EXERCISE GOAL =
Of the lines below, write out exactly those from the line with "Task: Click Task View icon on taskbar" through the line with "Given: Click the 고객구매가(할인율) column header", both included, and skip the rest.

SOURCE INFORMATION =
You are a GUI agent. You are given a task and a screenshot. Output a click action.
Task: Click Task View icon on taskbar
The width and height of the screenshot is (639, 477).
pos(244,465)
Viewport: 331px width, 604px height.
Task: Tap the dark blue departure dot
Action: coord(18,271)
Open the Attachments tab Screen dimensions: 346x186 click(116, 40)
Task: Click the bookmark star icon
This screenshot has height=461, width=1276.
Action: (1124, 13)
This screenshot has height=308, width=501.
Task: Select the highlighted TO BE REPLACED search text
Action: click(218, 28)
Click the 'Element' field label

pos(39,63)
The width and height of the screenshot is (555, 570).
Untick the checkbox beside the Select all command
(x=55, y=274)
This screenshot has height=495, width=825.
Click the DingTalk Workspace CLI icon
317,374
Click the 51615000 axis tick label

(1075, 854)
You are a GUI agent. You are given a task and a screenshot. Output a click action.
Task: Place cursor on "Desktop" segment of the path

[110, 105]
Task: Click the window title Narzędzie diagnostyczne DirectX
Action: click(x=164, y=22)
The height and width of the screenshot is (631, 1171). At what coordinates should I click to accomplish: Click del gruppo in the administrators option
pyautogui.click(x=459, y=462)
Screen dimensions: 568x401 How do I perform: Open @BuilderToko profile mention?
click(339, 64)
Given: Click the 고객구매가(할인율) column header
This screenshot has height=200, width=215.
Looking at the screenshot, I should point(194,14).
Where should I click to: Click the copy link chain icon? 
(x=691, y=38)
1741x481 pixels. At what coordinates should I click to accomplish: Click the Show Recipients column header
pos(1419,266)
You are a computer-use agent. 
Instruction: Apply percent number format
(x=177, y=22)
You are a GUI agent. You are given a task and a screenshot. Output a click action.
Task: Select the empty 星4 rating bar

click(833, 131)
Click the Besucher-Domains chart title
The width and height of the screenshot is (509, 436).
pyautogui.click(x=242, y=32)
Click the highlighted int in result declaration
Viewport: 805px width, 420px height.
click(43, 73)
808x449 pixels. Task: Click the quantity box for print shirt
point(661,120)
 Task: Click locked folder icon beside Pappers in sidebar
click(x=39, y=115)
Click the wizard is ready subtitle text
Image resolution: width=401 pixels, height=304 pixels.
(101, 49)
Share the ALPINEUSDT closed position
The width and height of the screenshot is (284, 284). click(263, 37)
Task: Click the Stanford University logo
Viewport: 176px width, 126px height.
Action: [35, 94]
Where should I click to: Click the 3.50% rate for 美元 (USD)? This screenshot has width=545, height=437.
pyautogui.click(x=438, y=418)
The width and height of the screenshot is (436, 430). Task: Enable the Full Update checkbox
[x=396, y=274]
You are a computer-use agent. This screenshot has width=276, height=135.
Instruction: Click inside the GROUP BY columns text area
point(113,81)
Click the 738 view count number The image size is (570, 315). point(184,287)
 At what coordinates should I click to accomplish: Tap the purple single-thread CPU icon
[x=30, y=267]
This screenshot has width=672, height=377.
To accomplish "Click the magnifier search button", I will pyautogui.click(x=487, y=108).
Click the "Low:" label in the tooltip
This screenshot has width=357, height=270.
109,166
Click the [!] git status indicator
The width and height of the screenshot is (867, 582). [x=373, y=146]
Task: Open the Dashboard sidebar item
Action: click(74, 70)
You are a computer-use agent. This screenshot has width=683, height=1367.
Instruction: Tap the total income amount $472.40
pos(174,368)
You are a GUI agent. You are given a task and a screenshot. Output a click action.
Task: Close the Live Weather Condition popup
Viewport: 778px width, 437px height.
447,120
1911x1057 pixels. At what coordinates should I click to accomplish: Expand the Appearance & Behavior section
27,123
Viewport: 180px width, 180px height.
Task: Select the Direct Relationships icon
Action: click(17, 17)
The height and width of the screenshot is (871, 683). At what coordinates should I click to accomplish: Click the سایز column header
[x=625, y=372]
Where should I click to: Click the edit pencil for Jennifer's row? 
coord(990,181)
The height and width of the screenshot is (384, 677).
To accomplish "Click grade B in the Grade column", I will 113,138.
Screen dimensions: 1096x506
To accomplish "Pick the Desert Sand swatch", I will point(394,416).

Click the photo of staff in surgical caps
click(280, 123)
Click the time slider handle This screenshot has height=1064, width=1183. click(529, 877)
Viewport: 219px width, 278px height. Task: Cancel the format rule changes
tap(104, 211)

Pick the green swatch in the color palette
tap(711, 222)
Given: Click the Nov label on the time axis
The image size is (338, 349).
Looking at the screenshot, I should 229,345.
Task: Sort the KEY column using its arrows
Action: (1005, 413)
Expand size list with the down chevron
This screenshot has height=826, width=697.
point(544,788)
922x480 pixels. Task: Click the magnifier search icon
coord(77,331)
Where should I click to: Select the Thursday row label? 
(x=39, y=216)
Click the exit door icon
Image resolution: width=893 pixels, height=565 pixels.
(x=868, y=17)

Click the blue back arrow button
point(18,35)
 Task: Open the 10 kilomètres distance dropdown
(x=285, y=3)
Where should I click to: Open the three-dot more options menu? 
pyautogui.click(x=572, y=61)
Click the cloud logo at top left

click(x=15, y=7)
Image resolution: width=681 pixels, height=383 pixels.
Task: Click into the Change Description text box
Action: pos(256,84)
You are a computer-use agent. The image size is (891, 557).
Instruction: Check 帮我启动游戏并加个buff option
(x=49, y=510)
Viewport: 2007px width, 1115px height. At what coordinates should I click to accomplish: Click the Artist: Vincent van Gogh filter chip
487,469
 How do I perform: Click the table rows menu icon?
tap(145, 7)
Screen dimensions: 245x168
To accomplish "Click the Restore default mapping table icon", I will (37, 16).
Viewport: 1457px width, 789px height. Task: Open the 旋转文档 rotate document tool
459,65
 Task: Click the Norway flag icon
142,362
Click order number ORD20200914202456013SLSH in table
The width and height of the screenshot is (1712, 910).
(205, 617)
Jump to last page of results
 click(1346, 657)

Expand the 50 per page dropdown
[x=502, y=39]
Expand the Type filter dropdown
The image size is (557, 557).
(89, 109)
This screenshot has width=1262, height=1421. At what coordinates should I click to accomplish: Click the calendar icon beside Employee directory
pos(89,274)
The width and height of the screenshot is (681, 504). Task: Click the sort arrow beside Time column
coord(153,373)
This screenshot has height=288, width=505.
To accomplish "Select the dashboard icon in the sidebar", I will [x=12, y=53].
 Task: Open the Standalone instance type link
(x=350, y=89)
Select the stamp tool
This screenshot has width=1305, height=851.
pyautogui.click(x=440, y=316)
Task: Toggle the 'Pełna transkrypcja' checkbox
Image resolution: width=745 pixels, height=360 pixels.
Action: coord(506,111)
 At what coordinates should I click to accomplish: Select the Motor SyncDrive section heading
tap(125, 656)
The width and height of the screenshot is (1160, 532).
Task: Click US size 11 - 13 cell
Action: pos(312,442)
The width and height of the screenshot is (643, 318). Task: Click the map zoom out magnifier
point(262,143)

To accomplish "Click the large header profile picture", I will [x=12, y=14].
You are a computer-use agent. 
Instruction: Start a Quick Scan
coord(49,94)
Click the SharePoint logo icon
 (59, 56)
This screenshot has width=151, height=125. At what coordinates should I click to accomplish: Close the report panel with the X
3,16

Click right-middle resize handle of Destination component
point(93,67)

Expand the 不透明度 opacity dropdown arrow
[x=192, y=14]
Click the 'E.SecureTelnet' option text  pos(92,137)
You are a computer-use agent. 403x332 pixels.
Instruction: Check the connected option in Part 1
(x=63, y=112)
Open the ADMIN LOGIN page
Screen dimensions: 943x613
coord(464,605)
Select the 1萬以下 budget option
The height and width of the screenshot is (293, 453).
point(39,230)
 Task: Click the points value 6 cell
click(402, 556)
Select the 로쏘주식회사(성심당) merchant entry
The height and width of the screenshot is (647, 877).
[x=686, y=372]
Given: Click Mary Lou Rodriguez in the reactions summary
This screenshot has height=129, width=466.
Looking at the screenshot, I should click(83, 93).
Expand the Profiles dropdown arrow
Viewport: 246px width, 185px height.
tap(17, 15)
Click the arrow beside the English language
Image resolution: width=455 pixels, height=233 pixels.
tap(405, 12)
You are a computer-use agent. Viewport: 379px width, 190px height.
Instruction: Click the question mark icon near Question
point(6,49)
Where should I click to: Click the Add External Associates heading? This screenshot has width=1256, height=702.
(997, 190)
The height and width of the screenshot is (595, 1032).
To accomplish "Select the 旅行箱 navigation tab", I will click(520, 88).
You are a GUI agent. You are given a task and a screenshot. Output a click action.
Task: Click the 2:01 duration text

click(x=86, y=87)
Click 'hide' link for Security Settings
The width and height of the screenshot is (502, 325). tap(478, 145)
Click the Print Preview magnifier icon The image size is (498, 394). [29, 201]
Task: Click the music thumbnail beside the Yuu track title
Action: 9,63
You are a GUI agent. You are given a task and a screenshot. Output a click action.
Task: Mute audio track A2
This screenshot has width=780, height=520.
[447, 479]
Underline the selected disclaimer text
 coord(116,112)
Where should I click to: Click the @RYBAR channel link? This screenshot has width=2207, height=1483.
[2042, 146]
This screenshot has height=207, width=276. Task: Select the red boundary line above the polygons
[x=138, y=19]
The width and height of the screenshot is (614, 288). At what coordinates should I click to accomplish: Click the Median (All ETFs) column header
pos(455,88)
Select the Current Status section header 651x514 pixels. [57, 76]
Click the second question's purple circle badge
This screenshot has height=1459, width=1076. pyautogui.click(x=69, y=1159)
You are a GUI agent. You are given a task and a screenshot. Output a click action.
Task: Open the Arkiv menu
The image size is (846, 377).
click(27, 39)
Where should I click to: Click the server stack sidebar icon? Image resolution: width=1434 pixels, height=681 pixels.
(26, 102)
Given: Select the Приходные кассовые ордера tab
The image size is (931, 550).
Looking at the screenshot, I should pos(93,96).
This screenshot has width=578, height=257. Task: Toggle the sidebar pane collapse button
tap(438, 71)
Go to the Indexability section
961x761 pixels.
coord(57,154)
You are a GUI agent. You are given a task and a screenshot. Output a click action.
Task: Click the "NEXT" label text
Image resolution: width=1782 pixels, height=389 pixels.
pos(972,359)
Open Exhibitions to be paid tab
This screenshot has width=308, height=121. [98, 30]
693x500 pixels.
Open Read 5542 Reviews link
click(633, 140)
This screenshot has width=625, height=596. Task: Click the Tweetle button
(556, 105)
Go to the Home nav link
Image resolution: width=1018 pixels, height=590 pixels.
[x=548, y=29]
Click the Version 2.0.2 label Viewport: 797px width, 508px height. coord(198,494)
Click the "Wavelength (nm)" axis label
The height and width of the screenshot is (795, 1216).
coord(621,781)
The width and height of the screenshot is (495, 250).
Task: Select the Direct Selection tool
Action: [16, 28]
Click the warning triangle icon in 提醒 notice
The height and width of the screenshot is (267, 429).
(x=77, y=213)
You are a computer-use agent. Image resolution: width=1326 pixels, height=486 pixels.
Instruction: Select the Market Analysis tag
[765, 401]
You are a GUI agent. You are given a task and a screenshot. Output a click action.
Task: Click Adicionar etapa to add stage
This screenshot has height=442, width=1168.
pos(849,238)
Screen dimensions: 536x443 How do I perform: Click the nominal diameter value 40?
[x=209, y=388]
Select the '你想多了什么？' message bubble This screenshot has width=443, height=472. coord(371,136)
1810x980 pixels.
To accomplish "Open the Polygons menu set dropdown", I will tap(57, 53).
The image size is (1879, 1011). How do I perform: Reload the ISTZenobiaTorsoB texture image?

SOLUTION FOR THIS TASK =
Task: Click Task View icon on taskbar
The width and height of the screenshot is (639, 477).
pos(244,465)
Viewport: 331px width, 604px height.
Task: Tap the dark blue departure dot
Action: coord(18,271)
Open the Attachments tab Screen dimensions: 346x186 click(116, 40)
Task: Click the bookmark star icon
This screenshot has height=461, width=1276.
Action: (1124, 13)
This screenshot has height=308, width=501.
Task: Select the highlighted TO BE REPLACED search text
Action: click(218, 28)
Click the 'Element' field label

pos(39,63)
The width and height of the screenshot is (555, 570).
Untick the checkbox beside the Select all command
(x=55, y=274)
This screenshot has height=495, width=825.
Click the DingTalk Workspace CLI icon
317,374
Click the 51615000 axis tick label

(1075, 854)
You are a GUI agent. You are given a task and a screenshot. Output a click action.
Task: Place cursor on "Desktop" segment of the path

[110, 105]
Task: Click the window title Narzędzie diagnostyczne DirectX
Action: click(x=164, y=22)
The height and width of the screenshot is (631, 1171). At what coordinates should I click to accomplish: Click del gruppo in the administrators option
pyautogui.click(x=459, y=462)
Screen dimensions: 568x401 How do I perform: Open @BuilderToko profile mention?
click(339, 64)
Given: Click the 고객구매가(할인율) column header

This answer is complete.